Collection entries

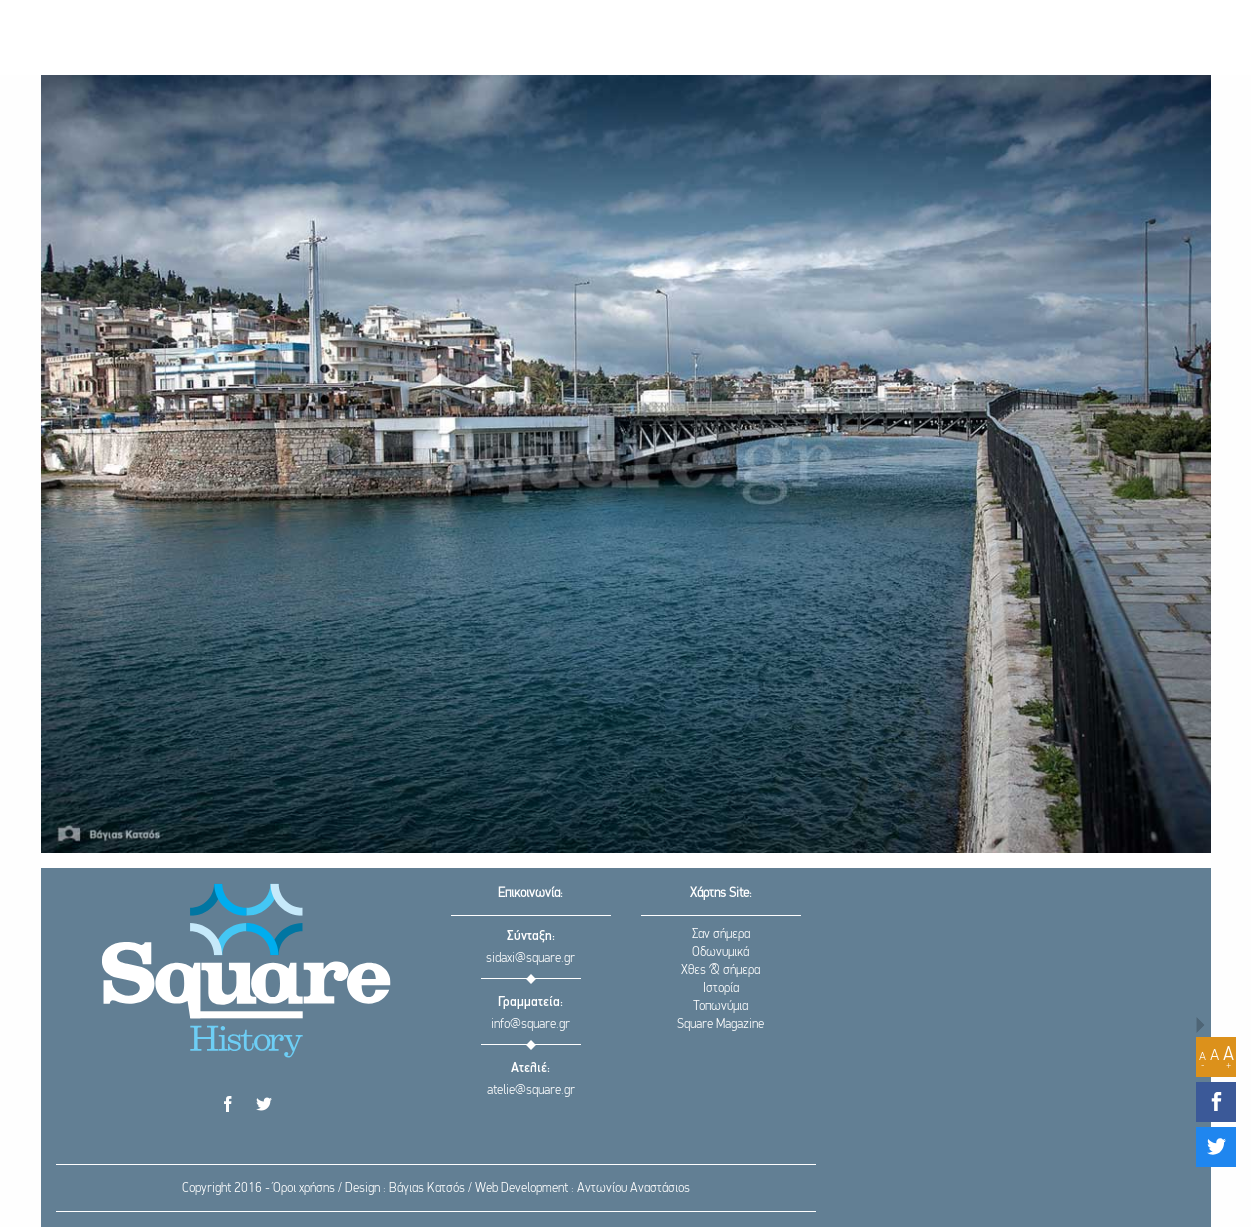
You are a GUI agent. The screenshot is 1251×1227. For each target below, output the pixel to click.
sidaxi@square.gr (530, 958)
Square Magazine (720, 1024)
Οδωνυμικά (720, 952)
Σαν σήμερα (721, 934)
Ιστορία (721, 988)
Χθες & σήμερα (720, 970)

■ Given exercise: Starting at the line containing "Square Magazine (720, 1024)" and ending with the last line of the data above, rewrite those lines with "Magazine" changed to "Journal" and nothing else altered.

■ Full response:
Square Journal (720, 1024)
Οδωνυμικά (720, 952)
Σαν σήμερα (721, 934)
Ιστορία (721, 988)
Χθες & σήμερα (720, 970)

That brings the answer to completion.